A Perfect Storm Strikes VAR Channel

3. Driving Clarity of Who Gives What and Who Gets What


Vendor and channel collaborators must understand who does what. Clarifying who gives and gets is crucial. It is important to segment collaborators with differentiated value propositions, connect them to appropriate business models, and build collaborative solutions that play to each participant’s strengths.


Collaborators also must craft offerings that transcend basic pricing and discount characteristics.  Lower maintenance charges, enhanced warranty terms, and lower up-front costs impact revenue more than price cuts. Selling and delivering services is much more complex than selling simple products. And new profita­bility models must be implemented. This translates to increased collabor­ator appreciation, including increased compensation for collaborators who help vendors close deals; and additional rewards for deals that each joint worker closes independently. This improved clarity also helps alleviate the waste of funds on ineffective indirect channel strategies and programs.


4. Improving Channel ROI


To manage channel return on investment, it is vital to establish cost and performance transparency in all aspects of channel programs. This is achieved by understanding economic models for each channel model; integrating infrastructures that facilitate the sales and delivery process and provide access to performance information; and establishing internally integrated governance structures.


Even though this function seems straightforward, few companies understand the dollar amount of their investment and the profit they gain in return. Without proper alignment or central oversight by the vendor, a significant risk exists that collaborators will be compensated more than once for redundant functionality and activity.


As companies take a closer look at their true channel ROI, they will find opportunities to increase investment returns and improve focus of their investments. With increased and more centralized oversight, operations are sure to be more streamlined and efficient. This sharpened focus on improving channel ROI will increase the number of companies, now too few in number, who understand how much they are investing in the channel. This focus will also serve to reduce the growing list of channel relationships without commensurate growth in revenues.
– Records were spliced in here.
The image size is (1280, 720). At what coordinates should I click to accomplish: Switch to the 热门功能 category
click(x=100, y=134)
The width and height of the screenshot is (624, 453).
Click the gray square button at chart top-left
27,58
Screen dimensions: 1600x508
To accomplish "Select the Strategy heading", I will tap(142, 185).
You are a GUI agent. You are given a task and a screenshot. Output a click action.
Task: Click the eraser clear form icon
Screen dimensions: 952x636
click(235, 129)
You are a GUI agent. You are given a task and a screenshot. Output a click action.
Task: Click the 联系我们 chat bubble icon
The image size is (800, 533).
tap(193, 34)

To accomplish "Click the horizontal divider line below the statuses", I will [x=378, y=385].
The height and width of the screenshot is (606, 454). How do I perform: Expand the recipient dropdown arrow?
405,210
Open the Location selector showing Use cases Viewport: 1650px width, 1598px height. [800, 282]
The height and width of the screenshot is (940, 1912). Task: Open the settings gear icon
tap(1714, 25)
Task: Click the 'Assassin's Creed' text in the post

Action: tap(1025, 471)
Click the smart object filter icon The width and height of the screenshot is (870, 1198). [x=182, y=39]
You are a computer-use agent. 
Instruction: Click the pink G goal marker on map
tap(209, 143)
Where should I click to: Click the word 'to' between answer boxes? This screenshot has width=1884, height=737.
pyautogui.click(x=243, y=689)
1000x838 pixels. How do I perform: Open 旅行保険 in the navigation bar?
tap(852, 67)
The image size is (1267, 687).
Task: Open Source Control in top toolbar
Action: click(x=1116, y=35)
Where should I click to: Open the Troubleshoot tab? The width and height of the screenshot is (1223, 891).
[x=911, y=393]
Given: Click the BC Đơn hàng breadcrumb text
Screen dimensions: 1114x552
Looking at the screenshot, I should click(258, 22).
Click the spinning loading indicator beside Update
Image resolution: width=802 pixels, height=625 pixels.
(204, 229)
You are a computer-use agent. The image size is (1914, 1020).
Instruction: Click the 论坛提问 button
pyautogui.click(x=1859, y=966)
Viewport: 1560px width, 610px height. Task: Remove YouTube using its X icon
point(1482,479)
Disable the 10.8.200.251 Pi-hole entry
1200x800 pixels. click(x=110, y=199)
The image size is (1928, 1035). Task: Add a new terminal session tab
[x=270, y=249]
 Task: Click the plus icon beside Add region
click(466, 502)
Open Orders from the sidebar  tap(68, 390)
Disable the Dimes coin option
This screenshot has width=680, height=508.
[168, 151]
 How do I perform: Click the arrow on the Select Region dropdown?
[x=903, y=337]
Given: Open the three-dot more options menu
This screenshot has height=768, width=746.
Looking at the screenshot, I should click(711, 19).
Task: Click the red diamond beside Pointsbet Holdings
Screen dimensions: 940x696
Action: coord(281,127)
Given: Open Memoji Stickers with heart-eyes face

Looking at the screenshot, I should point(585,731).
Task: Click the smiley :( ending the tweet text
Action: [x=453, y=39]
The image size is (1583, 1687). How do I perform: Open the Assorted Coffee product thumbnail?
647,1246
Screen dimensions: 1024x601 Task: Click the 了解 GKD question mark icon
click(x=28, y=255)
5. Focusing on Strategy to Action at Speed


As all the pieces come together in building a high-efficiency indirect channel collaboration, one last element remains: speed.  To be ahead of the curve, collaborators must: 1) be able to scale infrastructure, especially in emerging countries; 2) quickly test and pilot various concepts; and 3) build the automation needed to facilitate the level of collaboration required between vendors, customers, and channel partners. Combining speed and flexibility completes the picture of a successful vendor-channel collaborative engagement.


By focusing on moving faster from developing a strategy to executing it, more mature sales compensation programs will emerge for tackling the tough challenge of selling and delivering services. This emphasis on speed will also help more executives act faster on channel data they collect to improve results sooner


The indirect sales channel holds great opportunity and promise to expand the market reach and deliver high-performance for communi­cations, electronics, and high-tech companies. But it is complicated, competitive, and often a journey into unchartered territories. The winners will be those who have the foresight to build a channel model conducive to an ever-evolving environment. The winners will also be able to increase profitability for themselves and their channel network, and have a clear voice of the customer represented in what they and their channel partners present to the market.  Collaboration will move from being a buzz word to something that defines industry leading channel programs.